During that debate, Enda Kenny suggested the use of Shannon “is a stand-alone decision with possibly dire consequences . . . to suggest that Ireland’s self-interest lies in acquiescing to anything that any other nation wants of us, lest that nation subsequently reduces its economic commitments to this country, is the expression of a debased notion of nationhood . . . We are not the 52nd state of the United States. We are a free nation”.

Necessary pragmatism

Diplomats will reject any contention that these issues are black or white; that their world is inevitably one of necessary pragmatism and cultivation of well-connected contacts, which Donlon, a former US ambassador, excelled at in pursuit of the peace process. Flexibility is needed, the argument goes, because of the nature of the criss-crossing relationships at stake – Irish-American, global, Anglo-Irish.

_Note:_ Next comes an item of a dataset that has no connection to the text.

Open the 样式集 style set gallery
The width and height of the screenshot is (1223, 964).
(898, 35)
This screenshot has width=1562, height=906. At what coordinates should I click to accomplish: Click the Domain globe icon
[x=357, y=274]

Even the idea of an Ireland that can use access to the White House to speak not just for the country but also for Europe as has been suggested by Minister for Foreign Affairs Charlie Flanagan. With that, however, we can also expect a continuation of the recent tradition of Irish politicians being mostly supine in face of American priorities.

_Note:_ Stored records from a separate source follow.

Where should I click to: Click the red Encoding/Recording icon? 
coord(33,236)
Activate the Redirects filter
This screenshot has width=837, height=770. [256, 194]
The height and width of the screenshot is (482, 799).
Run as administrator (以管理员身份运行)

The shamrock gesture dates from 1952, when Irish ambassador to the US John Hearne quietly dropped a box of shamrocks into the White House for Harry Truman. This was all about trying to improve Irish-US relations, which had been so damaged by Irish neutrality during the second World War, a reminder that Irish foreign policy in the distant past was sometimes robust enough to prioritise sovereignty over kowtowing to the US.

Not in recent years. It is now, it seems, left to President Michael D Higgins to articulate the values that Irish politicians should communicate in reaction to the frightening excesses of Trumpism.

In 2003, the same Higgins contributed to the debate on the Iraq War and concluded simply that “we are lessened at home and abroad by allowing ourselves to be complicit in an outrageous action”. That assertion will resonate for many Irish people when Enda Kenny drowns the shamrock with Donald Trump.